É um alívio para mim, pois eu saio do trabalho e venho correndo para pegá-la, não preciso pagar ninguém por fora.

Saí de casa tranquila para mais um dia de trabalho.

Avisei a Miguel que ia trancar o portão, mas que ele ficasse sossegado.

Não fiquei com medo de ser roubada, até porque, a única coisa de valor da minha casa estava na escola naquele momento, o restante eram bens materiais que assim como vieram um dia, também poderiam ir embora.

Cheguei na loja de material de construção e encontrei os meninos do balcão. 

Tales e Felipe. 

Pessoas maravilhosas, e que fazem do meu trabalho o melhor lugar do mundo. 

Eu fico no caixa, e o senhor e a senhora Berna, donos da loja, fazem de tudo um pouco quando estão por aqui. 

— E aí? 

Tales estava de rolo com uma menina, e os dois tinham muita história para nos contar.

— Nada — responde Tales —, ela acha que eu sou palhaço.

— Se ela acha... eu tenho certeza — diz Felipe. 

— Para, Felipe, não é assim.

— Como não é assim? — Tales questiona e eu respondo:

— Você mandou flores e chocolate quando ela literalmente falou que não queria mais nada.

— Para ela saber que eu sou homem para casar.

— Babacão — implica Felipe. — Fica lambendo, que ela te faz de trouxa. tem que entender que mulher não gosta de homem grudento...

O assunto rendeu, sempre rendia, enquanto eu ajudava a estocar as coisas na prateleira e na organização da loja, até aparecer clientes.

********************

Assim que apontei na esquina da minha rua, eu vi o transporte escolar.

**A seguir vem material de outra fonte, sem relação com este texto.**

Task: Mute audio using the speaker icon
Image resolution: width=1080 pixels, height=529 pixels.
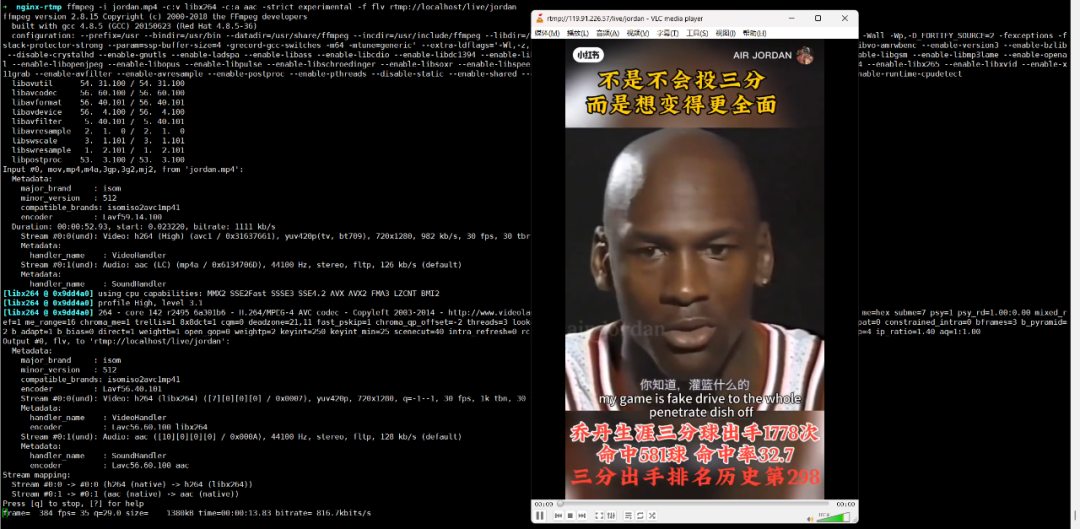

Corri para que eles pudessem me ver e o tio buzinou. Sinal para eu ir tranquila, mas eu aguento de ansiedade sabendo que tem uma princesa naquela linda carruagem? Aguento não. A tia, sempre alegre, me entregou ela toda sorridente e falante, sobre o que aprendeu na aula e sobre curiosidades que eu nem sabia o que eram, só concordava e elogiava sua inteligência magnífica.

Adentramos no portão e estava um silêncio. Assim que abri a porta, eu senti o cheiro de produto de limpeza. E a casa brilhando de limpa.

— Miguel! — chamei, mas ninguém respondeu. 

Meu coração até acelerou com a possibilidade de ele ter voltado para a rua. Procurei nos quartos e no banheiro e nada, tudo arrumado, porém nada dele. Sai pela única porta da casa e fui até a lateral, onde é a pequena lavanderia e lá estava ele, com o cabelo cortado, ou parecia cortado e com uma tesoura aparando a barba.

— Que susto!

— O que foi? — Ele me olhou mais assustado ainda.

— Pensei que tivesse ido embora.

— Ainda estou aqui. Eu achei sua tesoura e estou cortando meu cabelo e barba.

Olhei o trabalho dele e... nem de longe aquilo era um corte de cabelo. 

— Quer ajuda? — ofereci, na tentativa de consertar o que ele estava fazendo.

— Está muito ruim? — Eu não ia desmotivá-lo, mas...

— Não está ruim, mas eu posso melhorar. 

— Tudo bem. 

Fui até o quarto da Malu e ela estava tirando a roupa para o banho, como eu sempre a ensinei. 

— Mamãe vai brincar de salão com o tio Miguel.

— Posso ajudar?

— Se ele deixar, você pode ser minha ajudante.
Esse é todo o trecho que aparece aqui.